CRH-sub-1 receptor antagonists for the treatment of depression and anxiety

From basic and clinical studies, ample evidence has emerged that abnormalities of stress hormone regulation observed in depression and anxiety are caused by elevated secretion of hypothalamic corticotropin-releasing hormone (CRH). This neuropeptide acts through CRH1 receptors to produce a number of anxiety- and depression-like symptoms, which has resulted in extensive validation of CRH1 receptors as a potential drug target. A number of orally available nonpeptidergic small molecules that are able to pass the blood-brain barrier have been discovered. Some of these compounds have entered clinical development. The authors summarize results from clinical studies of 2 CRH1 antagonists. One study designed as a safety and tolerability study also monitored amelioration of depression under 2 dose-escalation regimens.
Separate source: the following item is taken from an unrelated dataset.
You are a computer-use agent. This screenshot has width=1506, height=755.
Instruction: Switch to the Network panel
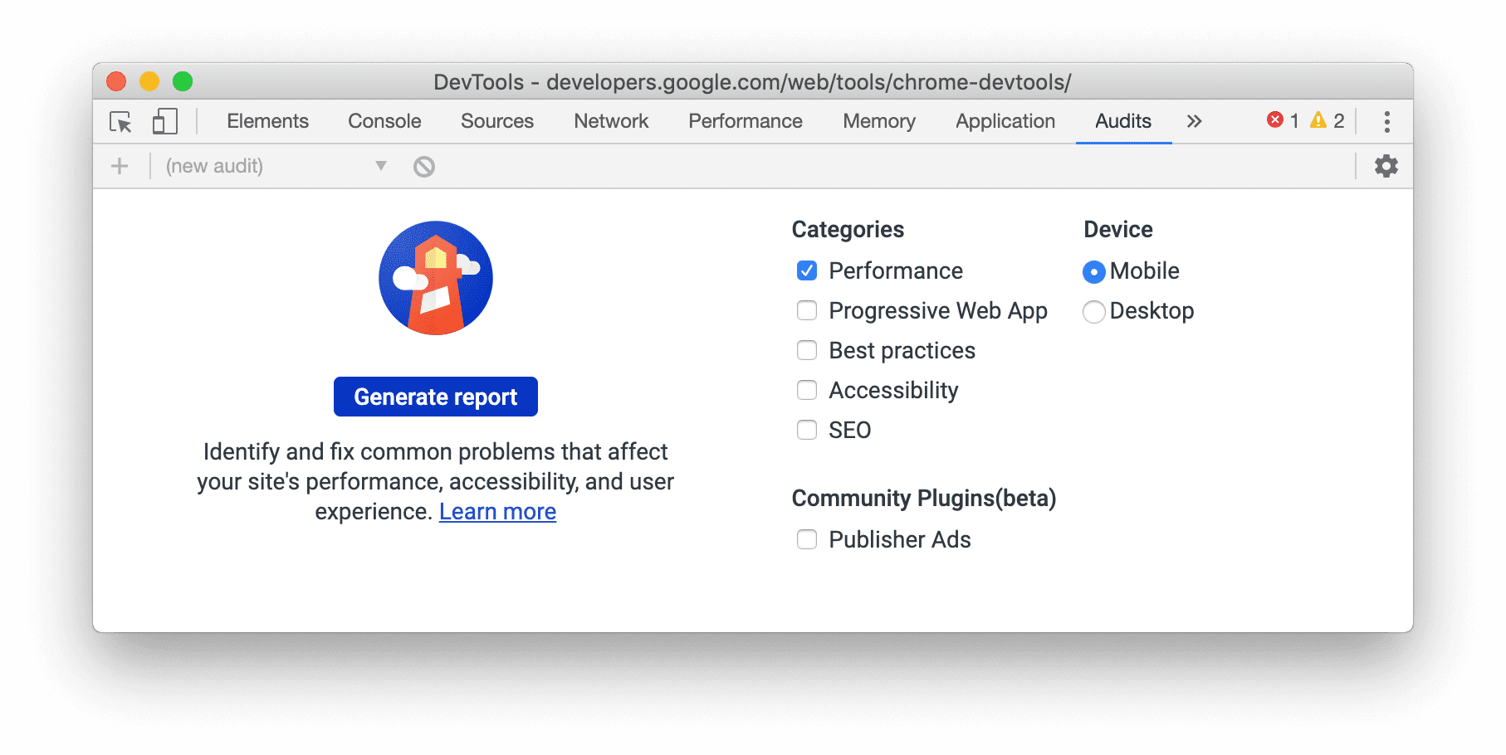(x=610, y=121)
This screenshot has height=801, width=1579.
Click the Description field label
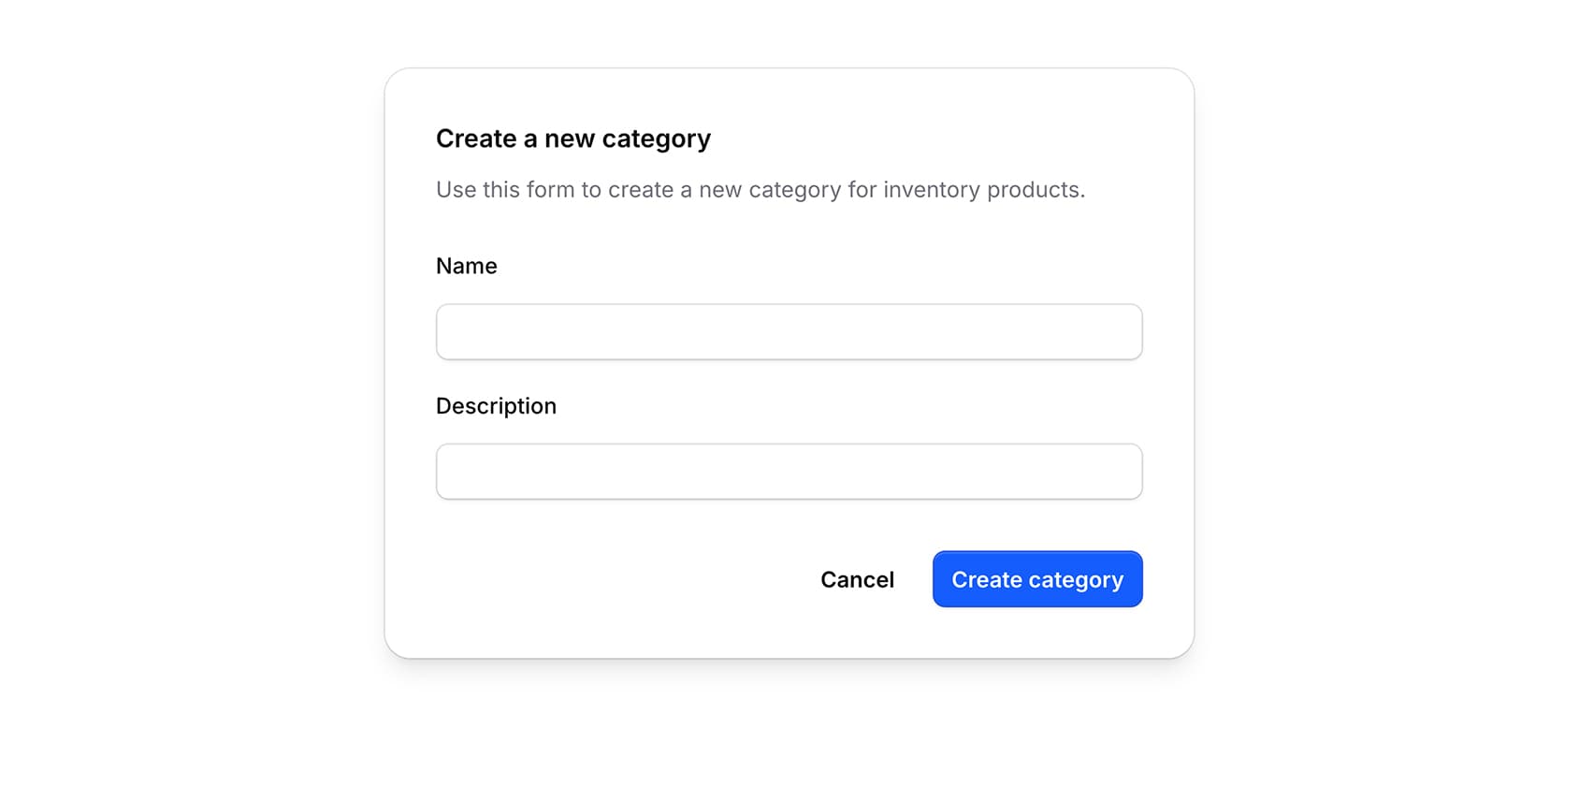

The compound studied, NBI-30775/R121919, was found to have a clinical profile comparable to that of paroxetine. In a second study the effect of another CRH1 antagonist, NBI-34041, on stress hormone secretion in response to a psychosocial stressor was investigated. Administration of this compound to healthy controls was found to reduce the stress-elicited secretion of stress hormones. However, neither compound impaired the CRH-induced release of adrenocorticotropic hormone and cortisol, rejecting the possibility that the stress hormone system is impaired by CRH1 antagonists. From these studies the authors conclude that both CRH1 antagonists have psychotropic effects unrelated to their neuroendocrine action, in line with behavioral data obtained from transgenic mice with CRH1 gene deletions. The psychotropic effects observed in the clinical studies underscore that CRH1 antagonists constitute a novel treatment of depression and anxiety but may also serve to prevent negative sequelae of severe stressors.